In my late teens, I got an opportunity to go to a multiracial school, which was outside my community. I think it was the first time I was really struck by the disparities that existed in Cape Town. For example, on the drive to my school, there were a lot of green spaces, tall trees. Even my schoolyard had an abundance of greenery around it, versus my community where it was mainly informal settlements, dump sites, blocked drains – no trees at all … That really inspired me to find ways to bring nature into spaces where the environments were very vulnerable.

That’s why I ended up studying environmental education. Fast forward to working for a very big organization that was tasked with integrating environmental education into the school curriculum. 

How did you go from there to setting up your own organization?  

When the Fridays for Future movement started, I was asked to help organize the first climate strike. Because it was the first one, we were a bit skeptical about who was going to come, but more than 2,000 young people came out.

“You don’t grow leaders overnight”
Xoli Fuyani, founder of Black Girls Rising

From that, the African Climate Alliance was established as this pan-African youth movement. I helped develop the climate literacy program, because that was my specialty, but I also found myself mentoring and training a lot of young climate activists. 

What does the Black Girls Rising mentoring program involve?

Our focus is capacitating and empowering young Black girls from under-resourced communities. Our model is centered around empowerment and personal development programs and then also mentorship opportunities, and advocacy and campaigning training. 

We have two programs. One is our flagship program which is based in Cape Town. It’s a five-year program [which is] very intentional because we believe in long-term capacity building. You don’t grow leaders overnight. The girls join when they are 12. In that first year, we don’t even mention leadership or advocacy. It’s all about self-development.

What happens after the girls leave the program?

We now have three graduates. One of the graduates is very passionate about food systems because it’s something very close to her life, growing up in poverty and not having access to food. She clearly sees the linkages between that and climate adaptation in terms of accessing land and finding ways to mitigate what is happening in our environment.

[Black Girls Rising enabled her] to set up a community garden with her mum and also a program where she’s training community members on how to grow their own food. They saw that a lot of people want to start growing their own food, but they don’t have the resources. So, they started a garden library, which I’ve never heard of before. It’s a container where they have all the tools and resources like spades and seedlings. The community can come and borrow those tools to start their own community garden.

What advice would you give to others who want to take climate action?

Often when we think about climate tech and climate change, we think big, but often it’s the small steps. Start at home. Look at your own eco footprint. What are you doing, what are you consuming, how are you living your life? And then see if you can try to influence those around you to take an audit … From there, you build a muscle to go big.

Xoli Fuyani, founder of Black Girls Rising

The next year we start to introduce leadership and advocacy through workshops and trainings. In the third year, we create a playground for them where they can practice some of the skills that they’ve learned from us. 

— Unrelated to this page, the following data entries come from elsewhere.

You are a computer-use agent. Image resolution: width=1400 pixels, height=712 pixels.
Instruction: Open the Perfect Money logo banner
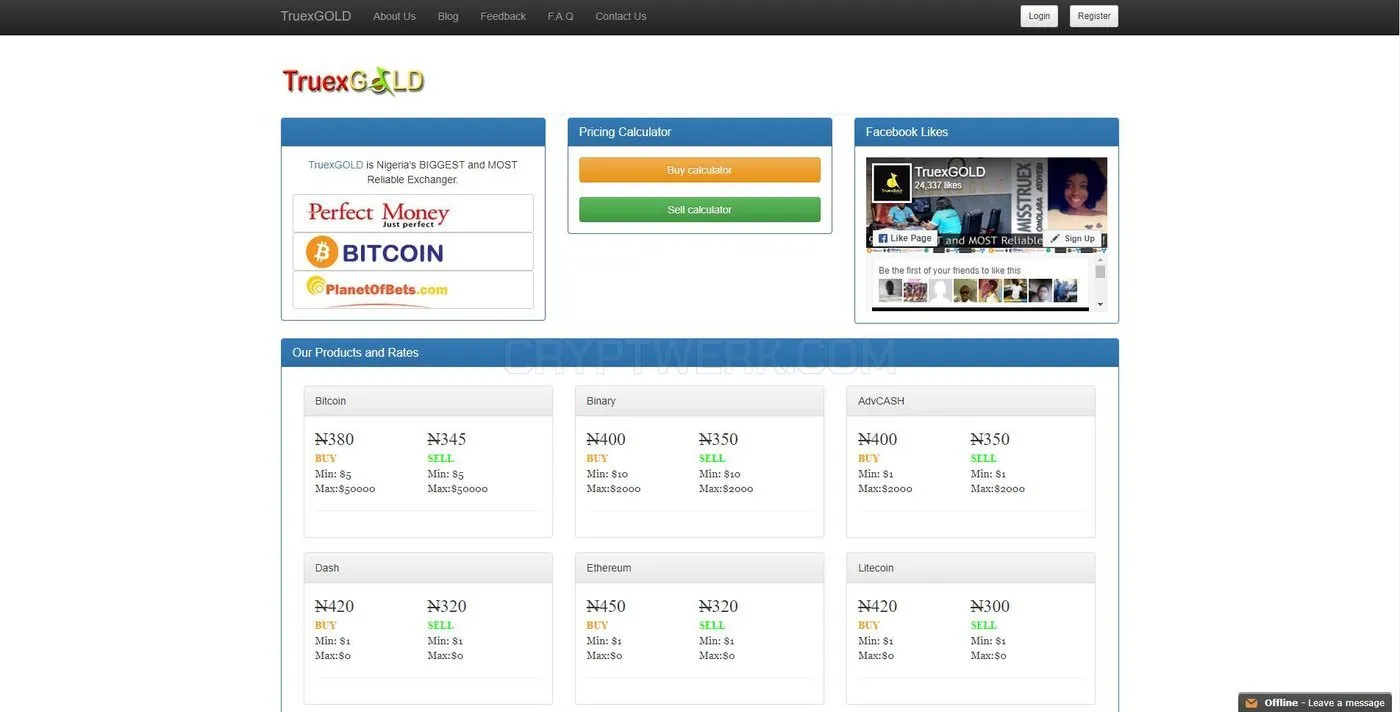413,213
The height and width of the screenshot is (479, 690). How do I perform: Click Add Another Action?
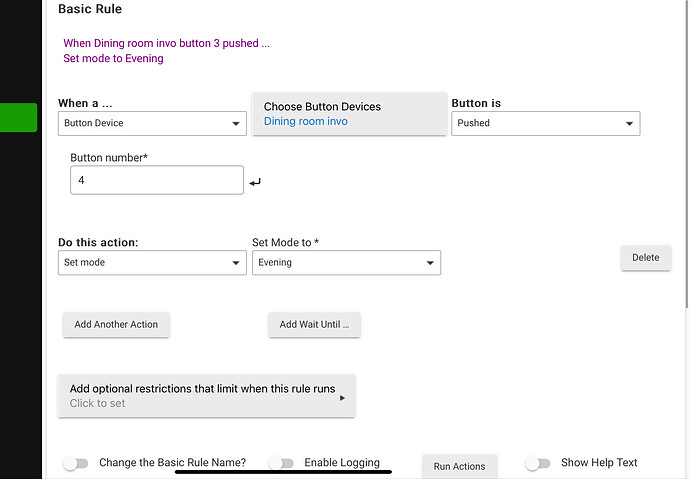(x=116, y=324)

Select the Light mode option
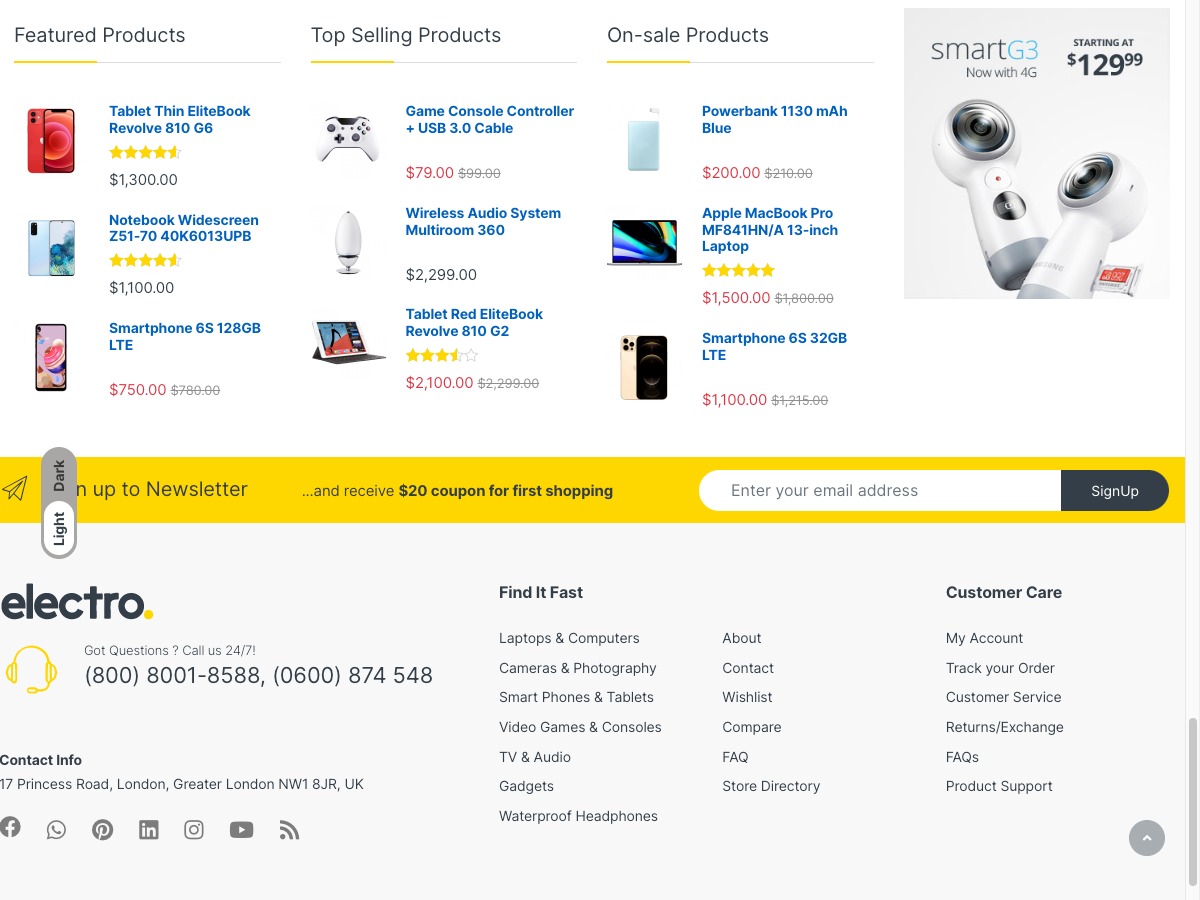coord(59,528)
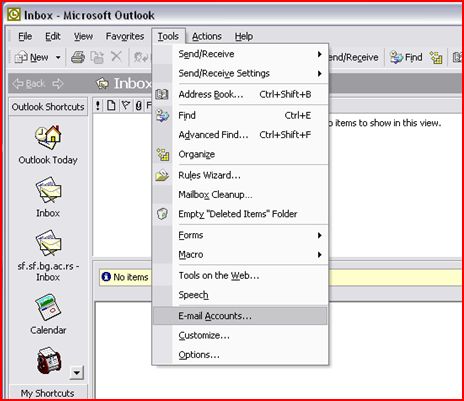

In the last year of the program, we partner the girls with organizations that are really leading on a global scale. We find that they can better engage in those spaces because they’ve had practice engaging locally. They trust their voice, and they can ask difficult questions and really challenge the systems because of the journey that they’ve been through. 

So that’s our flagship program, but it’s very intensive and very expensive. We needed to find a way of scaling also, so we formed a two-year fellowship program which is for girls that are outside of our city. We currently have girls in the Eastern Cape and KwaZulu Natal in South Africa, Zambia and Kenya.